▶ **Work to be completed**:
The answer must be every line of the records in which the string "Velocity" appears.

[Start of section]

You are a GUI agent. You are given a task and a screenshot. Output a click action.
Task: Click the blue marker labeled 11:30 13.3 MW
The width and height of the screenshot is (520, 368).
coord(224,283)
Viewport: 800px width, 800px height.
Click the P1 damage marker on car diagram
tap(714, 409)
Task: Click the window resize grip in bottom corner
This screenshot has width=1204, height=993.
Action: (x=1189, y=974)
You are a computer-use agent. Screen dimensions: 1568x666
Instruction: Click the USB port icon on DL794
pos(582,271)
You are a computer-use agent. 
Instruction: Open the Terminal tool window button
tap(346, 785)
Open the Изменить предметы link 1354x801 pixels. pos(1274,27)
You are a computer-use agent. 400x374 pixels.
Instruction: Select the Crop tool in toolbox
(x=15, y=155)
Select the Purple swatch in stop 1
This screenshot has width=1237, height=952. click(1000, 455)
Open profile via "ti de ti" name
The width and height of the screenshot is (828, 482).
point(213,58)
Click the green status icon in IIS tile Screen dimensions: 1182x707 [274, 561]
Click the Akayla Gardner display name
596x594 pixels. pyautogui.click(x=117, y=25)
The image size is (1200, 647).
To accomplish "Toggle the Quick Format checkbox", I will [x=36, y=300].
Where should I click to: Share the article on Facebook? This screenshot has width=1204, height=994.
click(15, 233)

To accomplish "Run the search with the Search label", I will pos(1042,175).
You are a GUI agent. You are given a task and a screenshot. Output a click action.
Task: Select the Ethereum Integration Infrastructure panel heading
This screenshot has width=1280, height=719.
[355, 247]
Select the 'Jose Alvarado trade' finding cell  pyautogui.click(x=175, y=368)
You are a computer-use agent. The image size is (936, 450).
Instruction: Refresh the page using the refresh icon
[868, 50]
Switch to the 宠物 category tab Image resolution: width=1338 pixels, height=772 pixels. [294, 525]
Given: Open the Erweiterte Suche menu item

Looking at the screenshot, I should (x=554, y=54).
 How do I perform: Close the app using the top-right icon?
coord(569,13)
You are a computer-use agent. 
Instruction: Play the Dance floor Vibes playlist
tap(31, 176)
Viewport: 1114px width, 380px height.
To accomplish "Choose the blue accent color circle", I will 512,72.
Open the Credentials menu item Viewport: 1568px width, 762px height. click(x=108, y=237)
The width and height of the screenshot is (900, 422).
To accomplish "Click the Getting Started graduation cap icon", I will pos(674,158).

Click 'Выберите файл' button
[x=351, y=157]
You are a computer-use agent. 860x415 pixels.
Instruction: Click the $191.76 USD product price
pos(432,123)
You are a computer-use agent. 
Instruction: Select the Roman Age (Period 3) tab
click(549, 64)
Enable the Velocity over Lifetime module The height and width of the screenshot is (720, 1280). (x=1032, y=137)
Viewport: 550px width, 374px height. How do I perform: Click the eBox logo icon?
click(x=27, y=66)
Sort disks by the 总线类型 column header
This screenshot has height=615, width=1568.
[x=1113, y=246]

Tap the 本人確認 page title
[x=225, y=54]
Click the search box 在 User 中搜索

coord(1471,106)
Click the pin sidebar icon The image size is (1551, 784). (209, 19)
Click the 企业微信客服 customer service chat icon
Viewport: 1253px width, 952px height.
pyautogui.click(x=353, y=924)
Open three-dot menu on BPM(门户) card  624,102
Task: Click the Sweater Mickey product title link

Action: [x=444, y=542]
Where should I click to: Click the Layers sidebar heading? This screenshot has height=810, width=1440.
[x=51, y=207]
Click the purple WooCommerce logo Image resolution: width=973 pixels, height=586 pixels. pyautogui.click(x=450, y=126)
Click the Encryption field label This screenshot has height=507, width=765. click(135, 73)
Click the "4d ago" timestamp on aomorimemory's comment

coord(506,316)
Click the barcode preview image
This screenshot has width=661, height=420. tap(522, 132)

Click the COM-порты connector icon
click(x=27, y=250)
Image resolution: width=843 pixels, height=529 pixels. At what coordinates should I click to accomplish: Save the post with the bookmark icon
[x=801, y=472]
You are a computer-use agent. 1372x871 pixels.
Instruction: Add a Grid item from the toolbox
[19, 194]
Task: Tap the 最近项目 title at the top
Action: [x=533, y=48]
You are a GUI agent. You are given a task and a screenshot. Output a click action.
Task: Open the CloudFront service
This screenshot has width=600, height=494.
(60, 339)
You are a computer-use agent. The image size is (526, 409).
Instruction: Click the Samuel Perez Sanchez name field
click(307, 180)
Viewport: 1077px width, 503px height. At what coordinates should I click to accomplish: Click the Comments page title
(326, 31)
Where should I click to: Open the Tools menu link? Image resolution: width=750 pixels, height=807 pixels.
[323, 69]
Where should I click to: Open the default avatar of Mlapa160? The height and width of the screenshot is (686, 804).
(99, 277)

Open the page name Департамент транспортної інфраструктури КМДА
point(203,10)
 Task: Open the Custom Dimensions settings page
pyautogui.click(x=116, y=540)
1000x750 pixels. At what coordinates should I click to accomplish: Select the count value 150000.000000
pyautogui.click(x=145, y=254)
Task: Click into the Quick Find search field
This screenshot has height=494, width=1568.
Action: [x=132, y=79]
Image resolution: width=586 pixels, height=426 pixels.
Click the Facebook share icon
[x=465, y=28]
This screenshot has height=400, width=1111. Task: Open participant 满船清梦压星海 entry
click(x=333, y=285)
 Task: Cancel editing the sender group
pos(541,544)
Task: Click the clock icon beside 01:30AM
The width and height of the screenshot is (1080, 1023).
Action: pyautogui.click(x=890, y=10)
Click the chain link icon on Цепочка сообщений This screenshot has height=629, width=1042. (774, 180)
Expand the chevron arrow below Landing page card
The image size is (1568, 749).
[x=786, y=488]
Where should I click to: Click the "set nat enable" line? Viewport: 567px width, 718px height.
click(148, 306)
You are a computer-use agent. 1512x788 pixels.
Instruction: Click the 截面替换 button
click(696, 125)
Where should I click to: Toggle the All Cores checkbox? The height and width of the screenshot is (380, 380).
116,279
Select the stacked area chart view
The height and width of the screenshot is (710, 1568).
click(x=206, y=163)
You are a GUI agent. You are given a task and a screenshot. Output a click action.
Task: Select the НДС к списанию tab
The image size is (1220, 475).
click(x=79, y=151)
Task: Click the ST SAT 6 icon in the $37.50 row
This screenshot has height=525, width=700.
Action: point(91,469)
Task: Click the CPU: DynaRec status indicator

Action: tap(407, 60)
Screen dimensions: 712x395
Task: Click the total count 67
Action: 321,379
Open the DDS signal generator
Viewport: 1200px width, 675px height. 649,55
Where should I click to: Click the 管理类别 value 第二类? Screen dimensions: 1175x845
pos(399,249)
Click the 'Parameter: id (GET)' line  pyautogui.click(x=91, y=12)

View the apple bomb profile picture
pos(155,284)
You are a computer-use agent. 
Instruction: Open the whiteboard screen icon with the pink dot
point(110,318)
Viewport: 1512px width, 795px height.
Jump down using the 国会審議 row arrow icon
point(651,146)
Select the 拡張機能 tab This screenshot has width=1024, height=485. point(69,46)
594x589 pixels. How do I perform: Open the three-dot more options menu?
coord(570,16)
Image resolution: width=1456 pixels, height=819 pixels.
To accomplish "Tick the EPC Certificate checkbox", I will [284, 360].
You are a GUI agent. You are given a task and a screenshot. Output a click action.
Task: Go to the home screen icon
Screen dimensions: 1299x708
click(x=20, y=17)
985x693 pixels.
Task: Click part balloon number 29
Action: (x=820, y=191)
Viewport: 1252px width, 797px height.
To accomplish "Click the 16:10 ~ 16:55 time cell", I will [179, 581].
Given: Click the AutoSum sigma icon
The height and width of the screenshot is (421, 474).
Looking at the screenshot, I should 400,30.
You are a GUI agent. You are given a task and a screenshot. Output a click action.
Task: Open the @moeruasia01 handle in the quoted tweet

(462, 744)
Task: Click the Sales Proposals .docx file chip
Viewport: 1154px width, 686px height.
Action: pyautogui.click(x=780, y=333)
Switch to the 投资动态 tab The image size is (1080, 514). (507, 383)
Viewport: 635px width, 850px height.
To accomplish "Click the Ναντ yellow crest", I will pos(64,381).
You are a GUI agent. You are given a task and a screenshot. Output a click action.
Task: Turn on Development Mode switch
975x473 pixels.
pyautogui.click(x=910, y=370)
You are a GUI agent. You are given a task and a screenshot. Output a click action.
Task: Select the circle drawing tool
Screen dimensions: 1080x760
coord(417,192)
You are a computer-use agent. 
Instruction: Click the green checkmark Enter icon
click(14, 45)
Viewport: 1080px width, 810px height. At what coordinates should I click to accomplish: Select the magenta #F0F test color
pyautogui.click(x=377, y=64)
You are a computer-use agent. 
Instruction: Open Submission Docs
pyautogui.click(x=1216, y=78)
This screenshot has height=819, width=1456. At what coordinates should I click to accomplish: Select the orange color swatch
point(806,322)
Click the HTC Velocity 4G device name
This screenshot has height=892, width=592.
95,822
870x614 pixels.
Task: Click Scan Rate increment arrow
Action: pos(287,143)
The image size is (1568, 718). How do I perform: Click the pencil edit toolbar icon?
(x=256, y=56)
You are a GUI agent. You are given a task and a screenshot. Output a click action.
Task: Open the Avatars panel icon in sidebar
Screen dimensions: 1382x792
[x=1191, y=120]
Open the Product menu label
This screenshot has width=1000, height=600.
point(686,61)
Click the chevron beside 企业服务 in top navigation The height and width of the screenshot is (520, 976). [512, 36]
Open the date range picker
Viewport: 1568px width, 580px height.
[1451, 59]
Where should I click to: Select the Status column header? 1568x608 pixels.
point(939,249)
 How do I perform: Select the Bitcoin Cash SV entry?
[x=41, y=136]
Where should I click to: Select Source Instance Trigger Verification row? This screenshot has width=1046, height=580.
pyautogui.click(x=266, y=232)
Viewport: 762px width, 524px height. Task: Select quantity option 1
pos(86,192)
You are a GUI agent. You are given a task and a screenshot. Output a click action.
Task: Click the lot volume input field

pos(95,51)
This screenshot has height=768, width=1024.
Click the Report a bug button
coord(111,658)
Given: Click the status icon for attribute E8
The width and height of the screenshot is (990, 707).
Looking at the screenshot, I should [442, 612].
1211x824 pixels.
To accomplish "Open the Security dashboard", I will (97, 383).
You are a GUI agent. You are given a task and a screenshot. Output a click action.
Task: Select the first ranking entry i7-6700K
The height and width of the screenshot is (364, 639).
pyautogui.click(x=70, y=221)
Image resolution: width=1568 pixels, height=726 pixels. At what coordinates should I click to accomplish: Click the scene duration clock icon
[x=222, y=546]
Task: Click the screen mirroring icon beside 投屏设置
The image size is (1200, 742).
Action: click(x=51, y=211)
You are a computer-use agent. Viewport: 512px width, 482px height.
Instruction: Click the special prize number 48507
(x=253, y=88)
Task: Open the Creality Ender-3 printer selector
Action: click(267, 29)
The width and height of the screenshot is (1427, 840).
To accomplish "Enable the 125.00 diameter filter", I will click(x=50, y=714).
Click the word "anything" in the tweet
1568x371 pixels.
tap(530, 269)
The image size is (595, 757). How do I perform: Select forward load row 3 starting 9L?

[End of section]

▶ **Solved problem**:
Enable the Velocity over Lifetime module The height and width of the screenshot is (720, 1280). (x=1032, y=137)
Click the HTC Velocity 4G device name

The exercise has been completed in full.